Targeting hypersensitive corticostriatal terminals in restless legs syndrome.

The first aim was to demonstrate a previously hypothesized increased sensitivity of corticostriatal glutamatergic terminals in the rodent with brain iron deficiency (BID), a pathogenetic model of restless legs syndrome (RLS). The second aim was to determine whether these putative hypersensitive terminals could constitute a significant target for drugs effective in RLS, including dopamine agonists (pramipexole and ropinirole) and α2 δ ligands (gabapentin). A recently introduced in vivo optogenetic-microdialysis approach was used, which allows the measurement of the extracellular concentration of glutamate upon local light-induced stimulation of corticostriatal glutamatergic terminals. The method also allows analysis of the effect of local perfusion of compounds within the same area being sampled for glutamate. BID rats showed hypersensitivity of corticostriatal glutamatergic terminals (lower frequency of optogenetic stimulation to induce glutamate release).

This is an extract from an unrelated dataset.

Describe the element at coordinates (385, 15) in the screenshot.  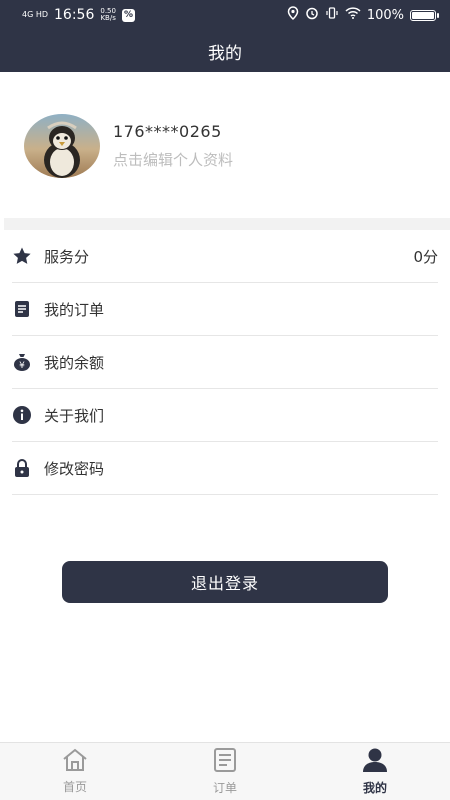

Both hypersensitive and control glutamatergic terminals were significant targets for locally perfused pramipexole, ropinirole, and gabapentin, which significantly counteracted optogenetically induced glutamate release. The use of selective antagonists demonstrated the involvement of dopamine D4 and D2 receptor subtypes in the effects of pramipexole. Hypersensitivity of corticostriatal glutamatergic terminals can constitute a main pathogenetic mechanism of RLS symptoms. Selective D4 receptor agonists, by specifically targeting these terminals, should provide a new efficient treatment with fewer secondary effects. Ann Neurol 2017;82:951-960.